The problem I have with tabs is that it will inevitably lead to Jeff’s third case at some point. I’ll want to align something across two rows and with tabs you could end up with mismatching alignment as soon as someone with different spacing settings opens it up. Spaces solve this.

Most IDE’s (and even things like Vim) have smart intending anyway, so I rarely have to manually tab or space for anything.

I like the way InType handles it: you can set it to either use spaces or tabs, and you can set how far a tab length is. By default it’s 4; you can change it to 2, 8, whatever.

If there was a backtab key, then I could live with space insertion on pressing the Tab key. But there is not, and few things annoy me more than having to backspace my way through 5 or 6 tabs in the middle of a line.

Tab is a dedicated key on a keyboard. It has a use.
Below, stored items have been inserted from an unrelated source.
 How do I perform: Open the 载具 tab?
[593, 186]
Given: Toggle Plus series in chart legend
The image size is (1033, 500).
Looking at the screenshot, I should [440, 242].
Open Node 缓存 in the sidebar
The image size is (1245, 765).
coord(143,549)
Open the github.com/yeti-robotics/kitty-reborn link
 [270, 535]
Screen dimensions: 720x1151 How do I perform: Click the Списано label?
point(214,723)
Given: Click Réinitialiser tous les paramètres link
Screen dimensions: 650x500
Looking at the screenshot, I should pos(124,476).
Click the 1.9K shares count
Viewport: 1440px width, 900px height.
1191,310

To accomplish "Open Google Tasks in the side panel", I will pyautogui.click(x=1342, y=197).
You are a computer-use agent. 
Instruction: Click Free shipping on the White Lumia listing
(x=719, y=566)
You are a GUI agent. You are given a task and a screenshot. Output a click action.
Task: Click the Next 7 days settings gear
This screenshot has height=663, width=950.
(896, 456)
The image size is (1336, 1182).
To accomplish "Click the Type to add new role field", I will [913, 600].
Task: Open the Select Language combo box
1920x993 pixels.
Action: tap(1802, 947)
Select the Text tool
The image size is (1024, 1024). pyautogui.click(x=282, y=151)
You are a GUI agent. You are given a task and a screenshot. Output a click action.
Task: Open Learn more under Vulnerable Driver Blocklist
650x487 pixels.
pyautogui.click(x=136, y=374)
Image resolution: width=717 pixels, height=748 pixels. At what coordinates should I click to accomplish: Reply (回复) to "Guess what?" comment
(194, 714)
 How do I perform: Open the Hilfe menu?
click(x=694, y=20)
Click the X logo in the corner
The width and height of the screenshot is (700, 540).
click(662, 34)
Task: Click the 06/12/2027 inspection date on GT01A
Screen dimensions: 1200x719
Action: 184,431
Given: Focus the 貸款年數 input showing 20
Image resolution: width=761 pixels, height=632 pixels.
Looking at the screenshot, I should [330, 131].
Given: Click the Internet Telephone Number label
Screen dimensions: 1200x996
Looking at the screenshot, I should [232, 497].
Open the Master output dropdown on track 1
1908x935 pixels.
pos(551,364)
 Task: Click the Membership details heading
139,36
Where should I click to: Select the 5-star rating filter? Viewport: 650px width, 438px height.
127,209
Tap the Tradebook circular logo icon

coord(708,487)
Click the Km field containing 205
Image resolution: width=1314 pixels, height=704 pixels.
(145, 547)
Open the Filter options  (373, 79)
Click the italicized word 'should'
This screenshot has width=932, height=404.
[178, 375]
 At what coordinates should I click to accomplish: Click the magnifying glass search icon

On typewriters it moves to the next tab stop, there’s NO REASON to overload this.

And… I have to say, 2 spaces is NOT sufficient for indented code legibility.

I also note that if you use VS200X’s Format Document, you get TABS out of the box, not spaces, and they are 4 spaces long. When in doubt, use what you’re given as the convention.

How about we stop using text format for code or have smarter tools. Instead of the current line based approach, have diff tools that can indicate that methods have been moved, changed signature etc. Changes in formatting are not important in terms of change management.

There’s another variant out there that’s got some traction: The standard FSF/GCC programming style.

In this style, subsequent indentations are in multiples of four spaces. And then any sequences of eight spaces are replaced by tabs. Thus, what you get is:

…for (foo) {

  • bar;
  • for (baz) {
  • …froboz;
  • }
    …}

where - is a tab and … is four spaces.